##### DATA TO PROCESS #####
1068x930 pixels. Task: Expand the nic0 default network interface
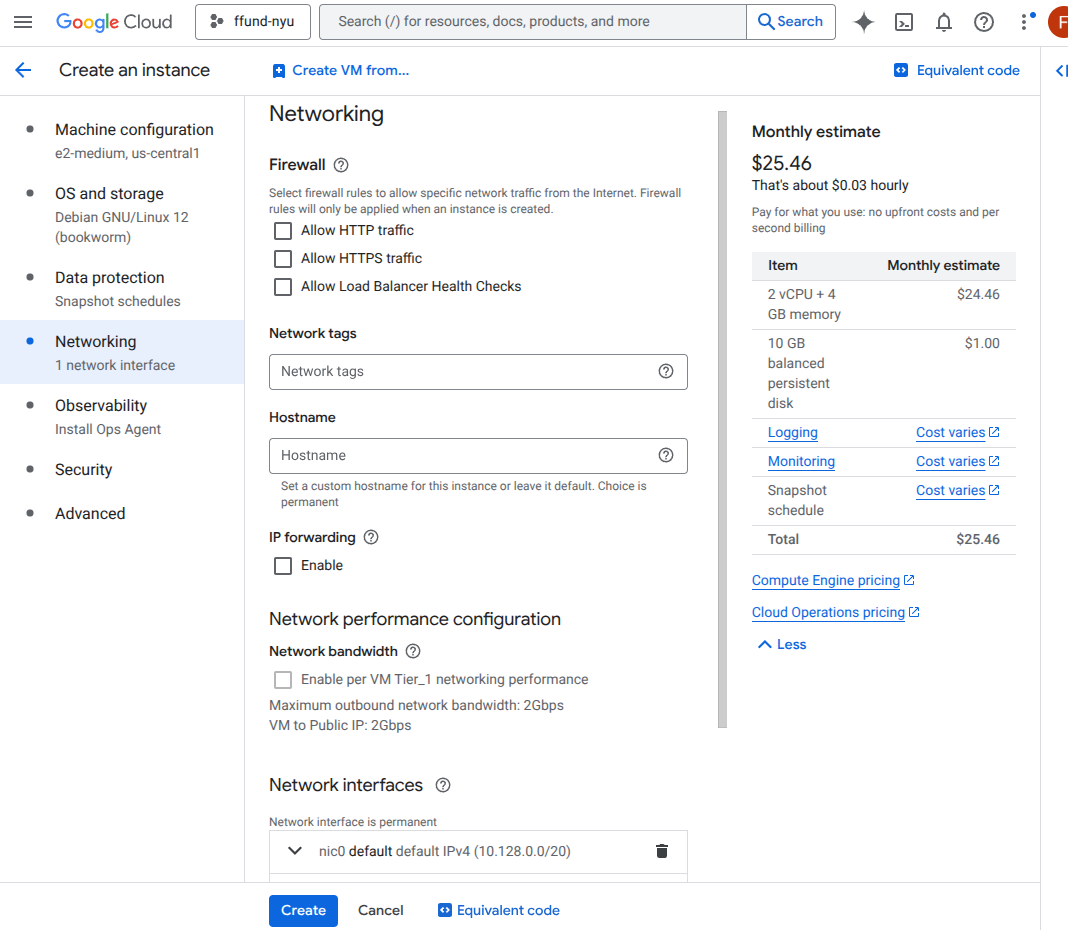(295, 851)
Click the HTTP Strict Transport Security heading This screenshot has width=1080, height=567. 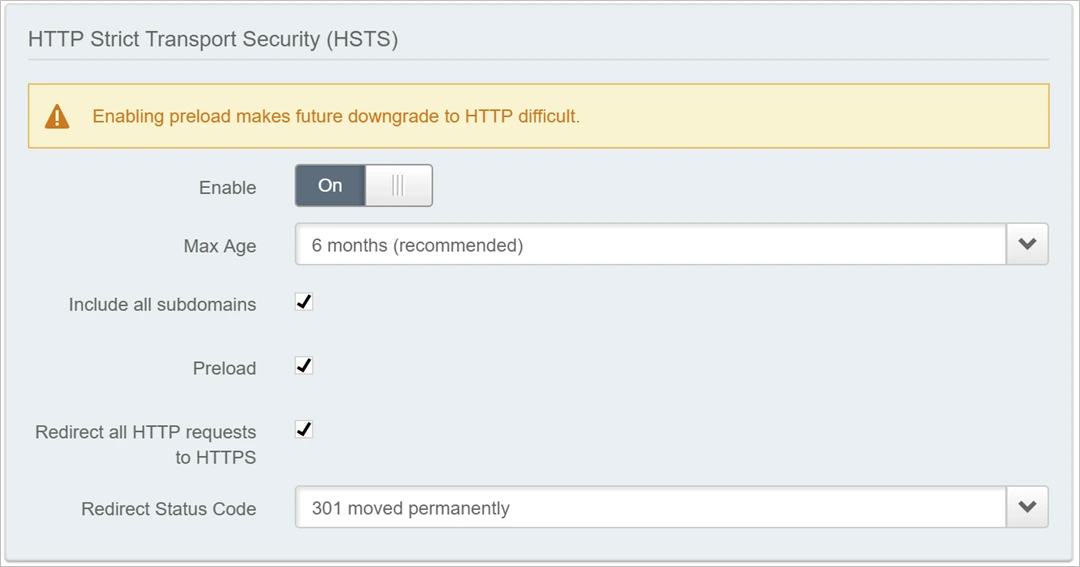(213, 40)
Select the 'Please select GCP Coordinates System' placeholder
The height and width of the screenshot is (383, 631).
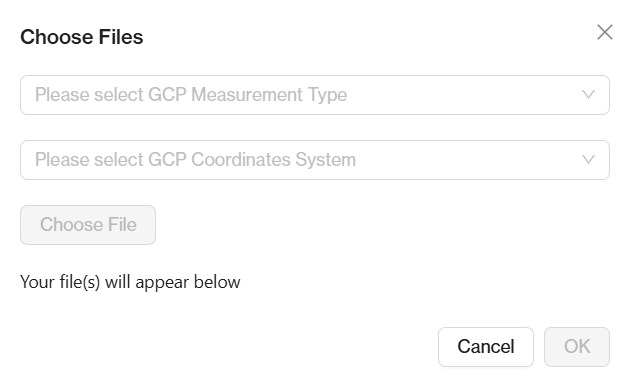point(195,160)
#####
##### DATA TO PROCESS #####
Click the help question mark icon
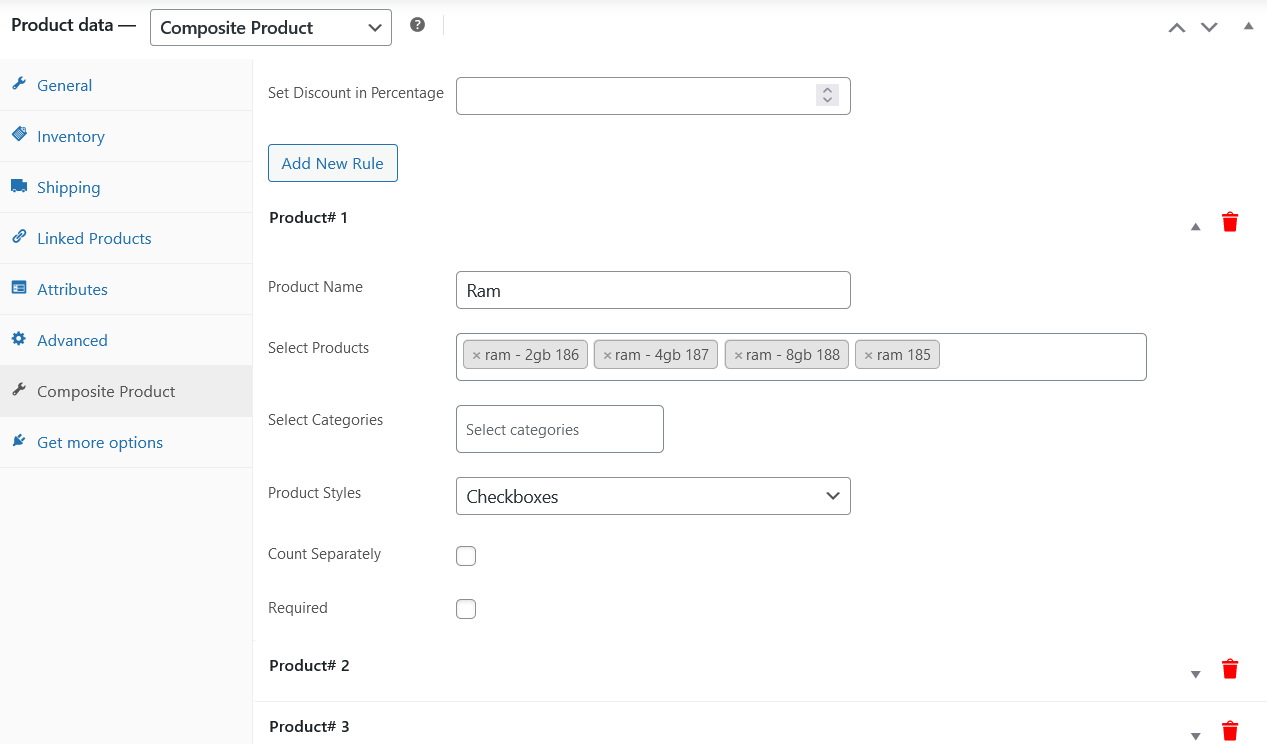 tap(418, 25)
#####
##### DATA TO PROCESS #####
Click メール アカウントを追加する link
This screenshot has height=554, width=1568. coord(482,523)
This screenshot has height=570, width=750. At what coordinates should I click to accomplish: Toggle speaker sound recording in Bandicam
#####
- [EXERCISE INSTRUCTIONS]
Out of the data above, give again only the lines starting at the one holding "Click メール アカウントを追加する link" and ending at the one holding "This screenshot has height=570, width=750.", unchanged.

- [RESPONSE AREA]
Click メール アカウントを追加する link
This screenshot has height=554, width=1568. coord(482,523)
This screenshot has height=570, width=750. At what coordinates should I click to accomplish: Toggle speaker sound recording in Bandicam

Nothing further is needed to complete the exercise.